→ DIRECTIONS FOR THIS TASK
Reproduce the passage of the text on the detained women and children between "For the moment" and "checks in hand.", inclusive.

===== TEXT SEGMENT

Just to put this in perspective, the homicide rate for South Sudan is 13.9, Afghanistan is 6.5, Iraq is 8 and the United States is 4.7. South and Central American countries are much higher up this dubious roster, but no one comes close to the Honduras. All the inmates currently being held at the Karnes County center are from that country. And every one of those women and children was desperate enough to risk being trafficked, raped, murdered and kidnapped in the course of a perilous journey across Central America and Mexico, to make it to the United States — for them, the land of the free and the hope of the brave.
What they found here though, wasn’t quite as expected. Perhaps they believed the tales of horror from their countries would precede them and immediately open doors. Perhaps it was the idea of a magical American dream that distanced them from reality. But even as hundreds of women and children crossed illegally into U.S. territory, they suddenly found themselves detained and moved to centers around the country.
For Margarita and the others who have been “bonded out” with her, there now begins a process, with the help of civil rights groups, of trying to get a court date to make a case for political asylum. But thousands of others remain within these centers, even as a furious debate rages outside over their presence here. The Department of Homeland Security thinks them a “national security risk” against the backdrop of various terror threats. An attorney for the DHS says that to allow them to remain in this country would encourage “human trafficking.” And a number of American taxpayers are unwilling to bear the cost of their migration.
For the moment though, these women and children are here, and are holding on to the hope offered by the efforts of groups like RAICES, which is working towards bonding out several families with the help of anonymous donors. Before Tuesday, only two families had made it out, but for those fighting a difficult battle, every one of those happy faces counts as a victory.
Sister Patricia Connolly, who works with the international group, Daughters of Charity, posted their bond Tuesday morning, with three checks in hand.
“The arrival of all these women and children, we needed to respond," she says from outside the DHS’s office in northeast San Antonio.
Ryan has spent hours working with judges, arguing Constitutional points and pulling case law to secure the detainees' release. “This is what we’re facing as attorneys and this is what these poor women and children, literally fleeing for their lives, are facing here in the United States, a place they thought they were coming to receive protection. Instead, they’re having to pay bonds,” he says.

==========
===== EXTRACTED RECORDS

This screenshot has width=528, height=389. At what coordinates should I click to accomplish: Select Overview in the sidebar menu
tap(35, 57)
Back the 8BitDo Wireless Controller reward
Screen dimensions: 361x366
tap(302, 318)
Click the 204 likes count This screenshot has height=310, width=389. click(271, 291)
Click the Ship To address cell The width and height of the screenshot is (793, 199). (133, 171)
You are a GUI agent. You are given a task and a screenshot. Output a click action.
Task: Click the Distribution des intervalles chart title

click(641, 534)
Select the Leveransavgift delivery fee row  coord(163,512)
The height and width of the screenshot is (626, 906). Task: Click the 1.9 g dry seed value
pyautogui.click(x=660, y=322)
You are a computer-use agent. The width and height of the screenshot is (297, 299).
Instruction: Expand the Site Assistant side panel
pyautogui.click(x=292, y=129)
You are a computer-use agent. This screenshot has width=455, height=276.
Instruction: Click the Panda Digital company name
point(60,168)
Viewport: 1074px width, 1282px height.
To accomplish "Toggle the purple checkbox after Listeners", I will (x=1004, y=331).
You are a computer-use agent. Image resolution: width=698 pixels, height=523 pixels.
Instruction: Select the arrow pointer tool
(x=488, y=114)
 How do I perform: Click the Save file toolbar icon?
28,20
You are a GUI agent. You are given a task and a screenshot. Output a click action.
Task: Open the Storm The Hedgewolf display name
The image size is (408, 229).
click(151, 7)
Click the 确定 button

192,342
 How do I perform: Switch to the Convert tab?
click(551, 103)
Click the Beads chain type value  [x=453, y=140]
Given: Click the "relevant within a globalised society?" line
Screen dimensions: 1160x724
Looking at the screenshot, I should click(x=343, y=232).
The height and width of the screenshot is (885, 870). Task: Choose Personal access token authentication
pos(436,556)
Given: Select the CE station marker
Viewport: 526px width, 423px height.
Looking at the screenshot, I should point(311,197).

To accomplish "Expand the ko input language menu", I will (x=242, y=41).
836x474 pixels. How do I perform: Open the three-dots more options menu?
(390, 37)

==========

→ EXERCISE RESULT
For the moment though, these women and children are here, and are holding on to the hope offered by the efforts of groups like RAICES, which is working towards bonding out several families with the help of anonymous donors. Before Tuesday, only two families had made it out, but for those fighting a difficult battle, every one of those happy faces counts as a victory.
Sister Patricia Connolly, who works with the international group, Daughters of Charity, posted their bond Tuesday morning, with three checks in hand.